Зал, практически одновременно, вздрогнул и замер от этих слов. Нависла тишина, да такая, что было отчётливо слышно — как за окном, весело чирикают о чём-то своём — об птичьем, вездесущие воробьи, которым всё на свете пофиг…
Уже, практически у самых дверей, охраняемых двумя чекистами — так же как и, все изумлённо таращившихся на Вождя мирового пролетариата, его догнал чей-то полный испуга и душевной боли возглас в зале заседания:
— А, что?! Здесь у нас — сорок первый год?! …Гитлер уже напал?! …Июнь или июль месяц?! Ему хорошо — он счас на свою дачу слиняет, а нам чё, делать?! Попадалово, мля…
Как будто получив несильный но совершенно неожиданный удар под зад, Сталин вздрогнул всем телом и резко остановился… Через минуту, развернувшись он спросил присутствующих:
— Поднимите руку, кто из вас — здесь присутствующих, «попал»!
В его голосе слышалась неуверенная надежда и лёгкая дрожь от страха в ней обмануться…
Сидящие в зале, первым дело принялись пересматриваться да переглядываться, весьма робко поднимая руки и, через пару минут вырос целый их «лес»…
— Что? …ВСЕ?!
Сталин обернулся и, несколько удивлённо спросил стоящих у дверей, крайне ошалевших на вид чекистов:
— Как и, вы оба тоже?!
— Так точно, — чуть ли не в унисон ответили оба, держа правые руки «в гору» — как первые в классе отличники, — товарищ Сталин!
— Сильно то, не напрягайтесь!
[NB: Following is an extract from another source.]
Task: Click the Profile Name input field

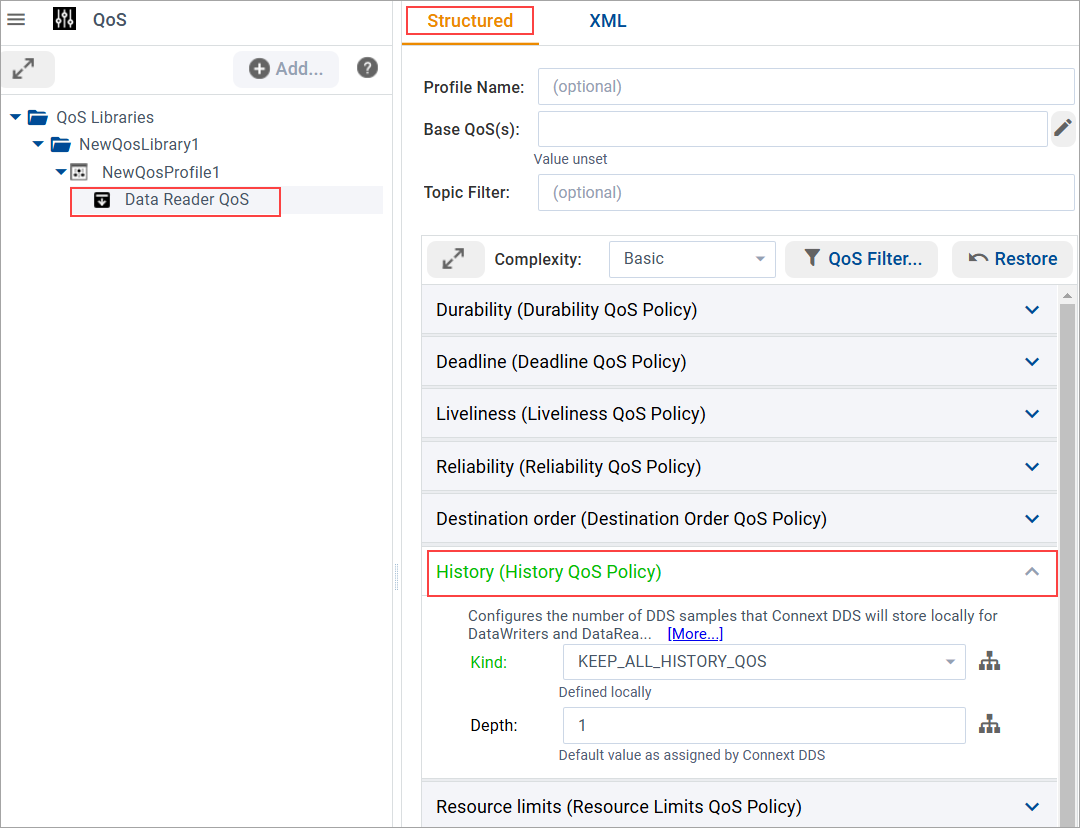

Я такой же «Сталин», как вы — чекисты, — поскромничал Вождь.
— Извините Иосиф Виссарионович — или, как там Вас… Но, я — действительно «чекист», — с прорезывавшимся металлом в голосе возразил тот, что стоял справа, — полковник КГБ. Правда, бывший.
— Да?! И, по какому интересно, «профилю», Вы — «чекист»? …Если, не секрет?
Помявшись, тот ответил:
— Секрет, товарищ Сталин! Я «подписку» давал…
Вождь, удовлетворённо хмыкнул:
— Хм… А, говорили «бывший». Чекистов «бывших» не бывает! Ну, а Вы?
Второй, стоящий у дверей слева, коротко и чётко ответил:
— Я из МВД. Всю, практически, жизнь проработал опером… По особо важным делам. Перед пенсией возглавлял соответствующий отдел.
— «Важняк», значит… Очень хорошо.
Сталин внимательно посмотрел на обоих и коротко приказал:
— Так… Никого не запускать, никого не выпускать! Пока мы тут не разгребём.
— Есть!
Подойдя к столу в президиуме, Вождь встретил вопросительные взгляды «вождей помельче» — своих верных соратников и, хмыкнул:
— Ба… Знакомые все лица! Попадос значит, товарищи?! Попадос, твою мать… Кстати, а какой нынче год? …В реале? Не сорок первый ли, действительно? Хотя, для сорок первого, мы с вами выглядим несколько юно…
Молотов, разбирающий лежащие перед ним бумаги, не поднимая голову глухим, дребезжащем голосом ответил:
— Нет, не сорок первый… Твою ж, мать… Двадцать седьмой… Мать, твою!
В зале, от этих его слов кто-то ахнул, кто-то громко вздохнул с облегчением и, вслед за вождями, упомянул вполне конкретную мать. Но, большинство угрюмо молчало.